“I know that the most important part of our strategy is deposits, and are we happy with the kind of numbers that have come about? Not really. It has fallen short of our expectations, but frankly if you see this, this is not something new,” Jagdishan said during an analyst call after HDFC Bank released its first quarter results on Saturday. “But this time around, obviously we were a little bit surprised on the period-end numbers because of some unexpected flows in the current account which was more than what we had anticipated.”
The bank reported total deposits of Rs 23.79 lakh crore as on June 30, up 24.4% year-on-year. Gross advances grew much faster, accelerating 52.6% to Rs 24.87 lakh crore during this period. The wide gap between credit and deposit growth, which exerts pressure to mobilise funds, has been flagged as a regulatory concern by the Reserve Bank of India (RBI) for the banking sector as a whole.
Within deposits, HDFC Bank’s current account savings account (CASA) deposits grew 6.2% year-on-year in April-June, with savings account deposits at Rs 5.96 lakh crore and current account deposits at Rs 2.67 lakh crore. CASA deposits are a low-cost source of funds for banks.
“Sashi did allude to the current account, how we got Rs 540 billion (Rs 54,000 crore) in March quarter and we did have a rundown of utilisation of the customers of Rs 430 billion (Rs 43,000 crore) in the June quarter,” said Srinivasan Vaidyanathan, chief financial officer, HDFC Bank. “Despite all of that we are the largest current account bank. Current account constitutes 11% of our total deposit stack. In March it was about 14%.”
The bank, which merged with HDFC Limited in July 2023, reported a net profit of Rs 16,170 crore for April-June, up 35.3% year-on-year.Jagdishan said HDFC Bank’s ground-level teams would focus on the basics on a day-to-day basis, adding that emphasis on certain period-end numbers was leading to unintended performance-related pressures, which the lender wished to avoid.“In reality, the deposit momentum, when you look at it – the gross inflows across the multiple products in deposits – have actually been increasing. It’s a very healthy trend,” he said.
In HDFC Bank’s annual report, released last week, Jagdishan had said that the country’s largest bank by market capitalisation would look to increase advances at a slower pace than deposits, bringing down its credit-deposit (CD) ratio. The CD ratio, or loan-deposit ratio, represents the portion of fresh deposits being given out as loans.

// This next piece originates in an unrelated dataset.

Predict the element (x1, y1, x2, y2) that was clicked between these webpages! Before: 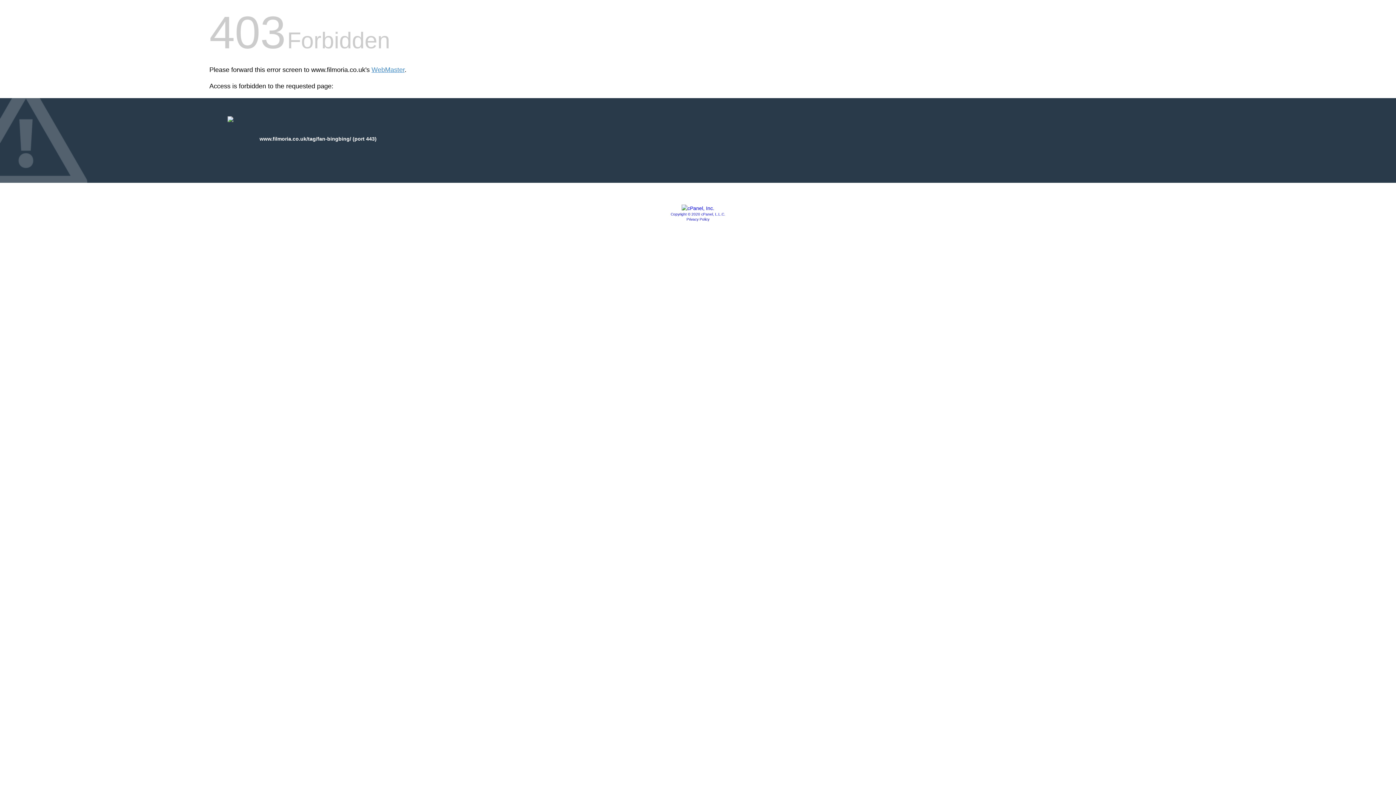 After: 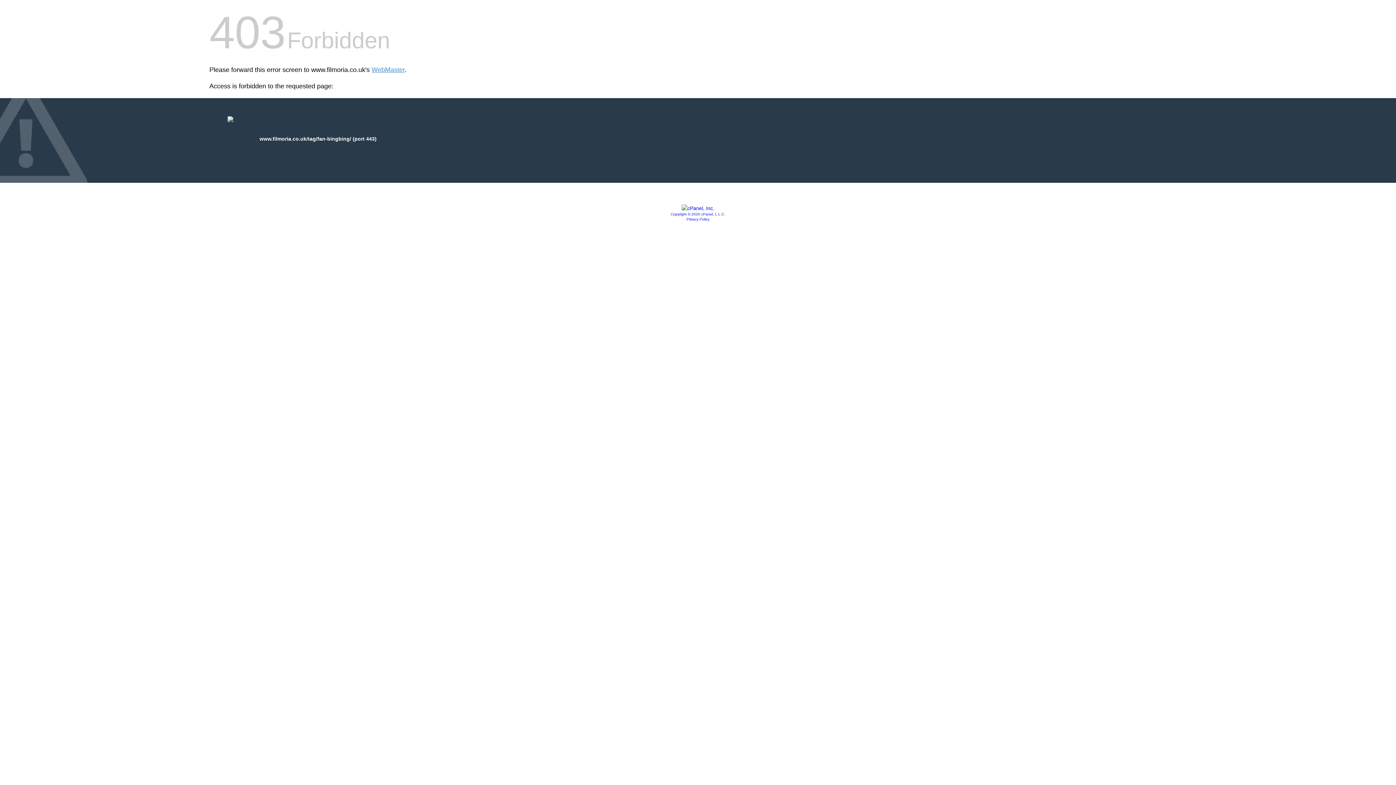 Action: bbox: (681, 205, 714, 211)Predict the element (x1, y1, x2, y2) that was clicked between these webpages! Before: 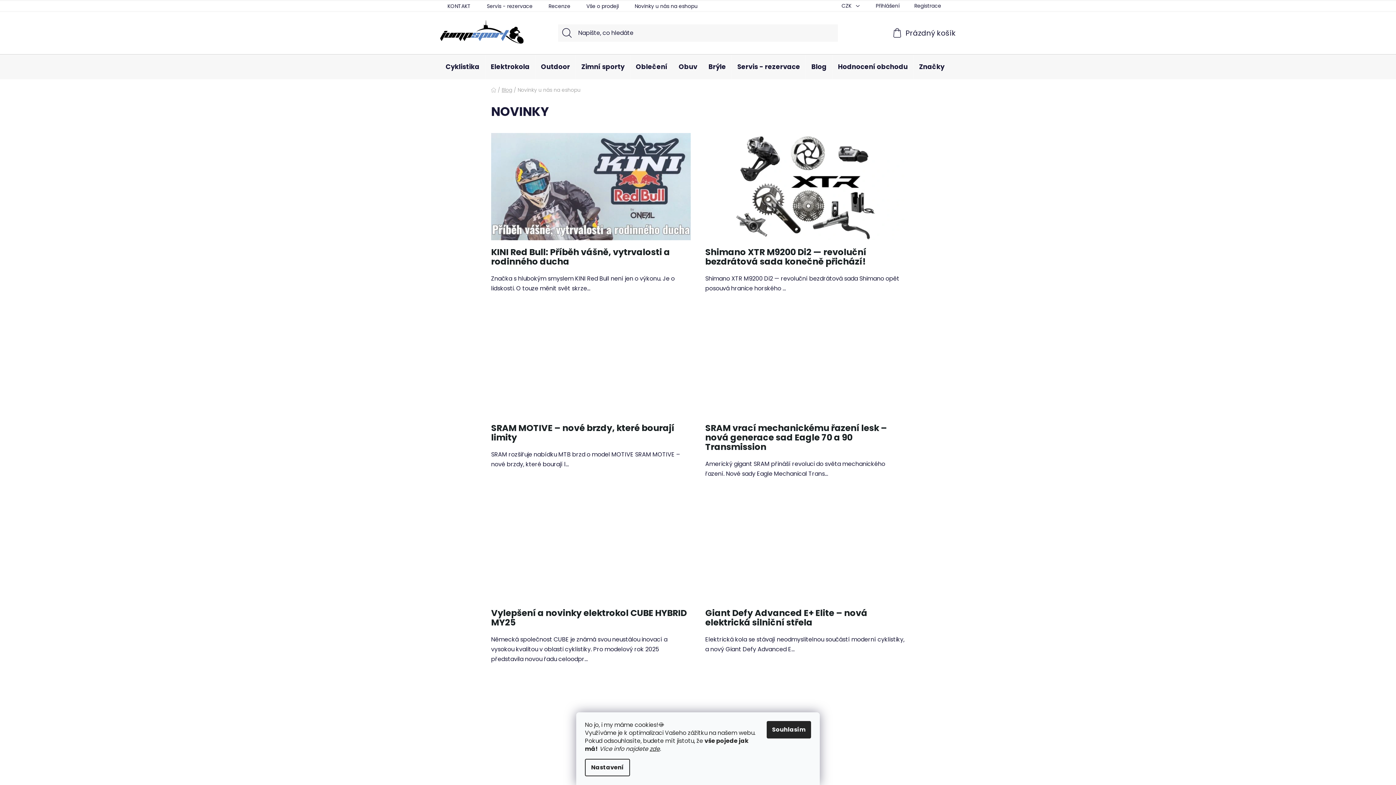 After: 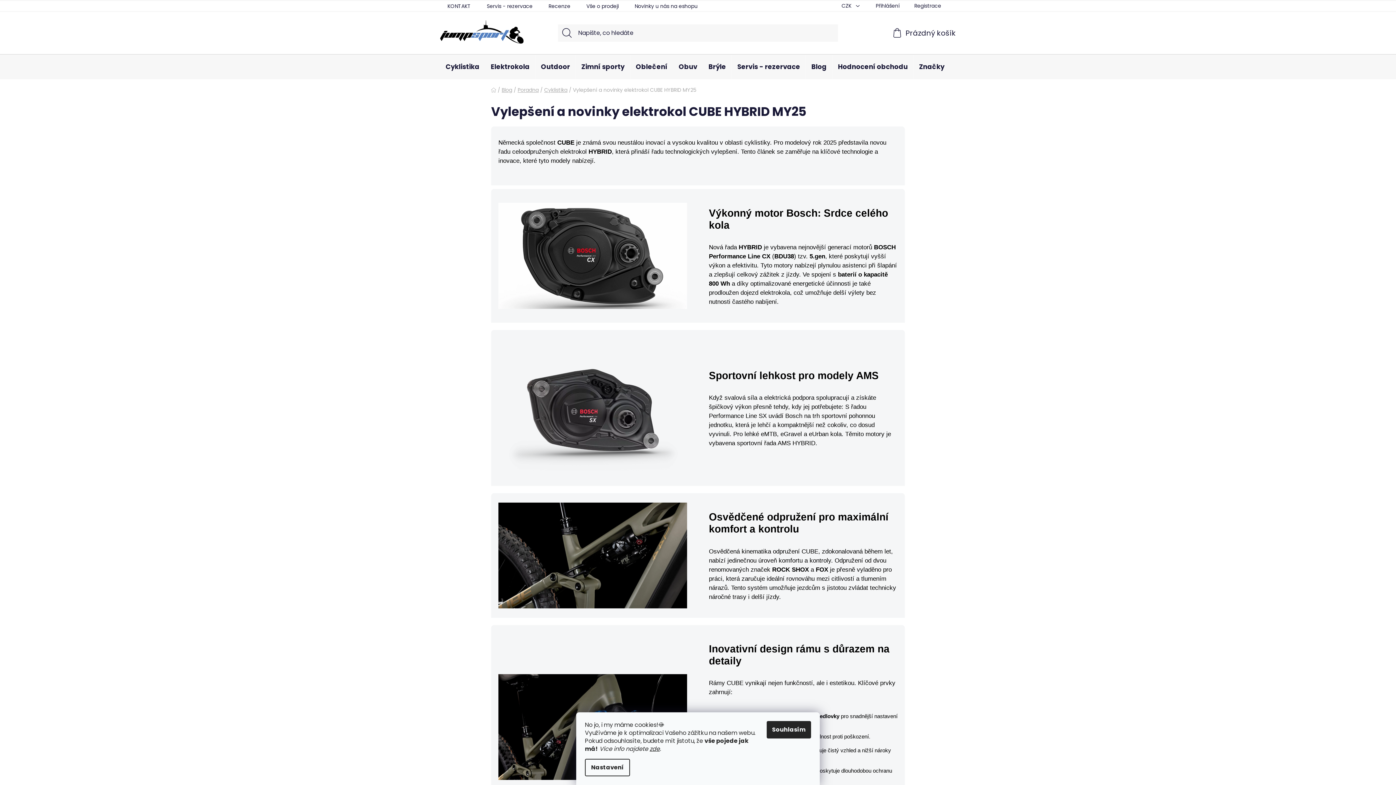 Action: label: Vylepšení a novinky elektrokol CUBE HYBRID MY25 bbox: (491, 607, 686, 628)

While HDFC Bank has not been given a prescription from the RBI to bring down its CD ratio, Jagdishan said that it was in the bank’s best interest to do so.
“As I mentioned, it is in our interest to have a glide path (to bring down the CD ratio),” he said, adding that while he would “love” to do this in one year, such an aim might not be practical.
HDFC Bank’s CD ratio shot up to 105% as on March 31, 2024, from around 85% prior to the merger, as the lender inherited a large quantum of mortgage loans but a smaller pool of deposits from the erstwhile non-banking finance company.
“So, a combination of outflows in current account and a combination of at least a Rs 160 billion rupee (Rs 16,000 crore) of erstwhile HDFC non-retail deposits which ran down has given us a very tepid kind of a net accretion on a period-end basis,” he said.